しかし、多くがなにかしらの理由を抱えているのも事実です。
大切なのは安い理由を正しく把握し、理解してから判断することです。
不安な点があれば大家さんや営業担当者に確認する
大家さんや仲介する不動産会社の営業担当者にとって、入居者はお客様であり、これからも長くお付き合いして家賃を払ってもらいたいと考えています。
そのような相手には、こちらも不安な点をきちんと尋ねて問題ありませんです。
内見ではただ黙って見ているだけではなく、なにか引っかかったら逐一尋ねてみましょう。
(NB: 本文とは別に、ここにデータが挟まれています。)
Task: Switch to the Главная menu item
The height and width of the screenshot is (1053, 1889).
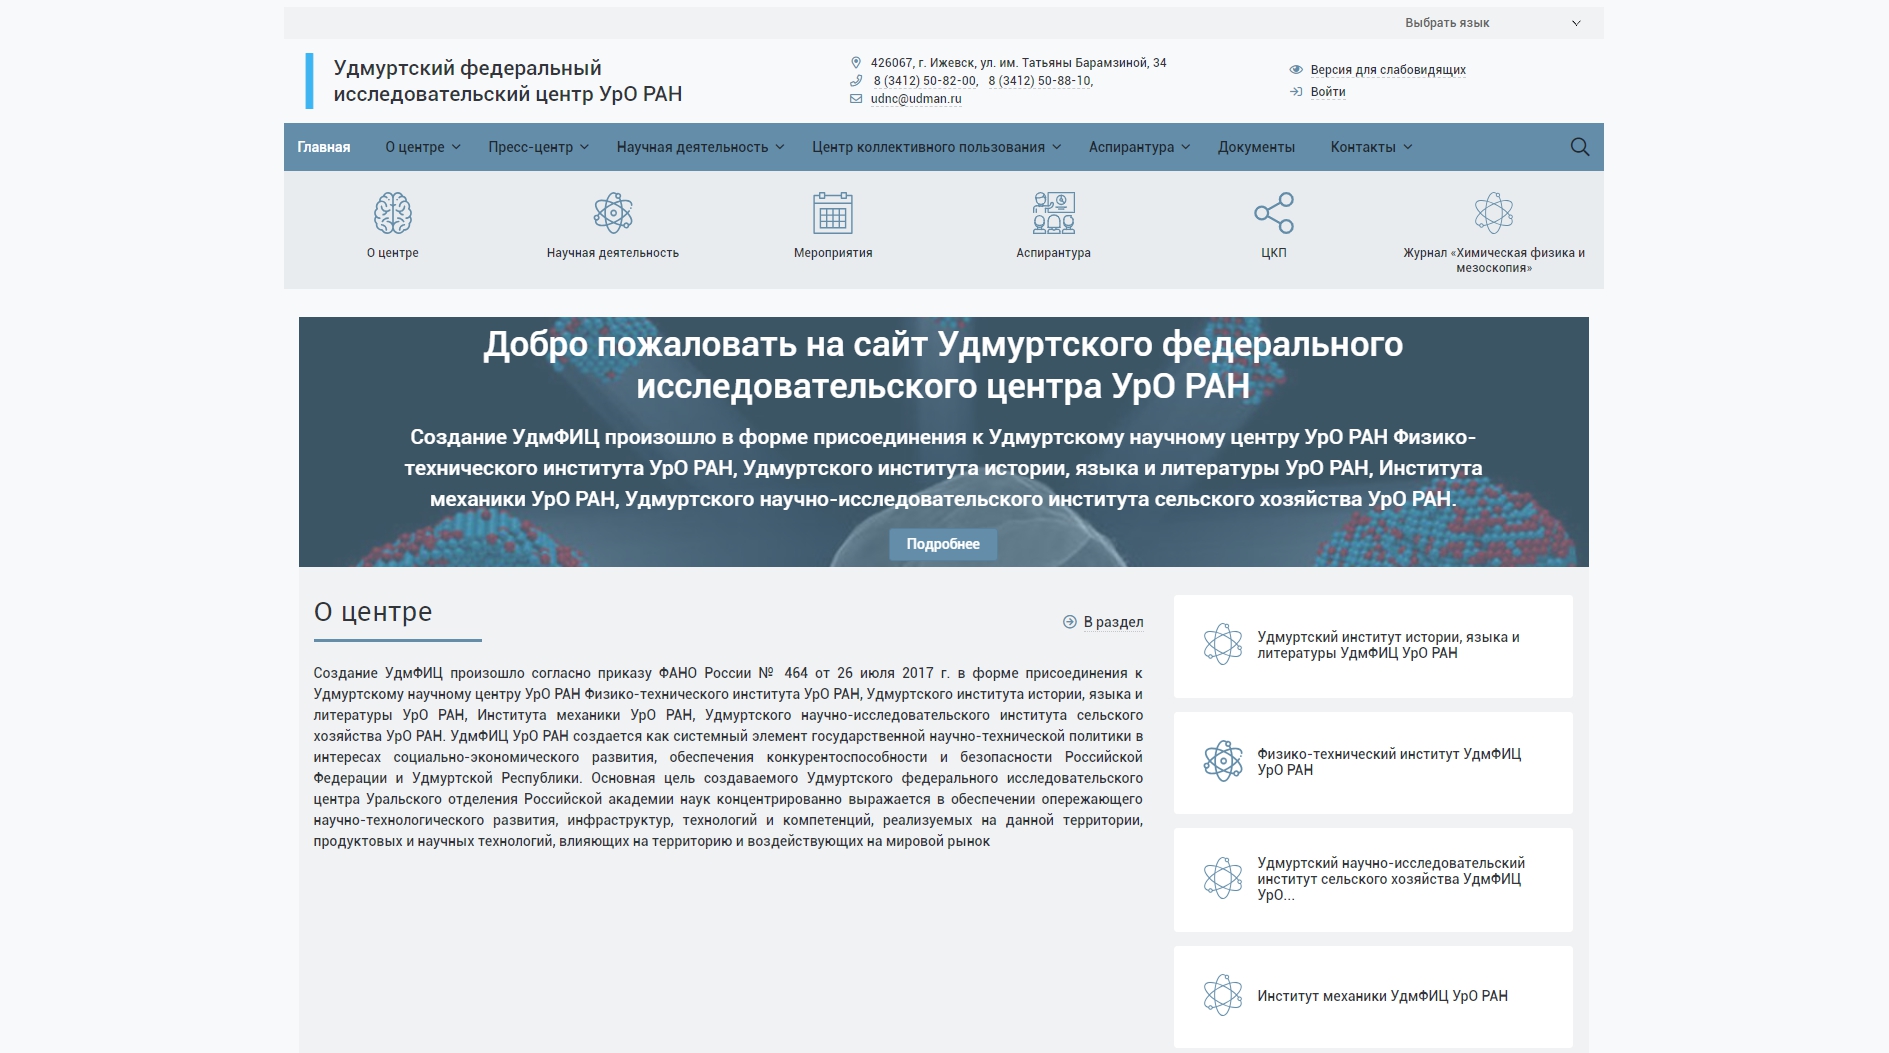Action: pyautogui.click(x=323, y=146)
やり取りが多いほど、相手もこちらが物件に望んでいることを明確に把握できます。
次は、さらに条件に合った物件を紹介してくれるかもしれません。
事故物件かどうか確認する
賃貸物件を仲介する事業者は、事故物件だった場合にその事実を契約しようとする相手に対して伝えなくてはなりません。
とはいえ、なかなか言い出しづらいことではあります。
こちらも気を遣って、尋ねづらいと感じるかもしれません。
しかし、この場合はお互いのために「事故物件ですか?」と、尋ねてはっきりさせましょう。
物件によっては告知義務が必要な期間を過ぎている可能性もあるため、事故物件かどうかがわかるサイトで調べるのもおすすめです。
周辺の環境を把握しておく
不動産会社やチラシ、雑誌で物件の概要を見ただけでは、周囲の環境のほとんどはわかりません。
日常生活では駅との距離や周囲の騒音、部屋の中の雰囲気はもちろん、駅までは階段の上り下りが多い、スーパーには駐車スペースが少ないなどの細かなことが問題になります。
暮らしの快適さは、家賃だけで測ることはできません。
長く住むおつもりならなおのこと、事前に歩いてみるくらいの調査は必要でしょう。
賃貸物件サイトの賃貸スタイルなら、場所にこだわった物件探しも可能です。
事前の情報収集にぜひ活用してください。
家賃が安い理由はきちんと確認して契約しよう
賃貸物件を探すときは、ある程度の家賃を決めるのが普通です。
できるだけ良い条件の、できるだけ家賃が安い物件が求められますが、家賃が安いのには理由があります。
理由によっては暮らしに大きな悪影響を与える可能性もあるため、契約前にきちんと確認することが大切です。
賃貸情報サイトや不動産会社の担当者、大家さんなどあらゆるチャネルを活用して情報を集め、仕上げに自ら物件周辺をチェックすれば迷いはきっとなくなるでしょう。
納得の家賃で快適に暮らすため、確認すべきことは最初に確認することをおすすめします。